┌─ Extracted entries

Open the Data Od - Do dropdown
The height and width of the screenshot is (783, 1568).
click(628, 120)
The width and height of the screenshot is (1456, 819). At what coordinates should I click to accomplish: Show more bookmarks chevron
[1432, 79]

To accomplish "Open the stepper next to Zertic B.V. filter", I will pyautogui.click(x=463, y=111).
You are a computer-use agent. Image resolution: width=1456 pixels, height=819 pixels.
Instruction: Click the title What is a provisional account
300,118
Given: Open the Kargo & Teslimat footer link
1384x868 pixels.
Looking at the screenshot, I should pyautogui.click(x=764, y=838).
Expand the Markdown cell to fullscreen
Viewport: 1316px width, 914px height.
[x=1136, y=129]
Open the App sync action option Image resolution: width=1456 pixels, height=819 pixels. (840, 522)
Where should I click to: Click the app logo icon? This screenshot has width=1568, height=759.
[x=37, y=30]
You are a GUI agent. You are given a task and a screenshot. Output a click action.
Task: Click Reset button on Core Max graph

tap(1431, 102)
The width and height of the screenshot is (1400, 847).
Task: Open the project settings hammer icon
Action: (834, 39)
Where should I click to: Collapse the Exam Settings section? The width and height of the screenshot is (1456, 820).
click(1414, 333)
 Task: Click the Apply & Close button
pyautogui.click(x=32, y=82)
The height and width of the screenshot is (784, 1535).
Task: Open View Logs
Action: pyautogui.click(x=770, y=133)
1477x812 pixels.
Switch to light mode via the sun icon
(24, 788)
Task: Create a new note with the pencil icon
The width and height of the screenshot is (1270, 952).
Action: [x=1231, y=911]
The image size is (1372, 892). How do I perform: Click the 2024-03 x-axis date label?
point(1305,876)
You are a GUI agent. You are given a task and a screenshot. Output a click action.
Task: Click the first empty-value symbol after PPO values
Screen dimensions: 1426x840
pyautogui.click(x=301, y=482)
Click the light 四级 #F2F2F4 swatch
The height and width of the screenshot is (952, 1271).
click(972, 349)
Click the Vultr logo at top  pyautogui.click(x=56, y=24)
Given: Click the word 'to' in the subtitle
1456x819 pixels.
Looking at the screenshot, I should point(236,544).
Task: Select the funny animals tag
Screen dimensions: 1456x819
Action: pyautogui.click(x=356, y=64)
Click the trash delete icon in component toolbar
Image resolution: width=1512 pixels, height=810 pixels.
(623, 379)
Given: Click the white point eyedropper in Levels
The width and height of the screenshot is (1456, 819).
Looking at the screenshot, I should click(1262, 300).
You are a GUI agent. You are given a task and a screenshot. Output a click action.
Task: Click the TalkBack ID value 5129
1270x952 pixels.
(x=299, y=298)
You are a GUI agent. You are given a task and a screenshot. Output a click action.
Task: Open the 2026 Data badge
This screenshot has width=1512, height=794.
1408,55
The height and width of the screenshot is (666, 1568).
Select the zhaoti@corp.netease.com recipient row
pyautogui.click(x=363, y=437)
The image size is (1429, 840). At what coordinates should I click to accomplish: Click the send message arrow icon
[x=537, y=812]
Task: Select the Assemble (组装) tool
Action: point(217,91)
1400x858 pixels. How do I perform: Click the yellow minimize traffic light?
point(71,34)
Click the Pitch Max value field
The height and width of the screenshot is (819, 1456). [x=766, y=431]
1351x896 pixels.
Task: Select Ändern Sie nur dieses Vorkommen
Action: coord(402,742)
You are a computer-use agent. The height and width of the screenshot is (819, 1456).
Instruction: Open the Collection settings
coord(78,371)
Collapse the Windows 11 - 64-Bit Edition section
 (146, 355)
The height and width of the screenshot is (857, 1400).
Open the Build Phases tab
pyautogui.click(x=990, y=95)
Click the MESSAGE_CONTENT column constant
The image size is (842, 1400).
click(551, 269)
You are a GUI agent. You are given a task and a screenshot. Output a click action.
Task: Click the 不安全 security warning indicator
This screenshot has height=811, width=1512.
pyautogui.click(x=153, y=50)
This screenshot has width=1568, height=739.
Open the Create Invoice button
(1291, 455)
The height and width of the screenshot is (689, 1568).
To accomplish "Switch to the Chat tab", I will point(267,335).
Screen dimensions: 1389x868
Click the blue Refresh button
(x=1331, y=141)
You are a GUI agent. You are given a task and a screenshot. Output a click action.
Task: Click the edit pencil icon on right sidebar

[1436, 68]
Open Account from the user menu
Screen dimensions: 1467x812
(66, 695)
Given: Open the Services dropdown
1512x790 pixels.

└─

* Instructions for the task: Write out exactly the final stretch of the records: the line containing "The height and width of the screenshot is (689, 1568)." and every line after it, through the last, and nothing else.

* Response area:
The height and width of the screenshot is (689, 1568).
To accomplish "Switch to the Chat tab", I will point(267,335).
Screen dimensions: 1389x868
Click the blue Refresh button
(x=1331, y=141)
You are a GUI agent. You are given a task and a screenshot. Output a click action.
Task: Click the edit pencil icon on right sidebar

[1436, 68]
Open Account from the user menu
Screen dimensions: 1467x812
(66, 695)
Given: Open the Services dropdown
1512x790 pixels.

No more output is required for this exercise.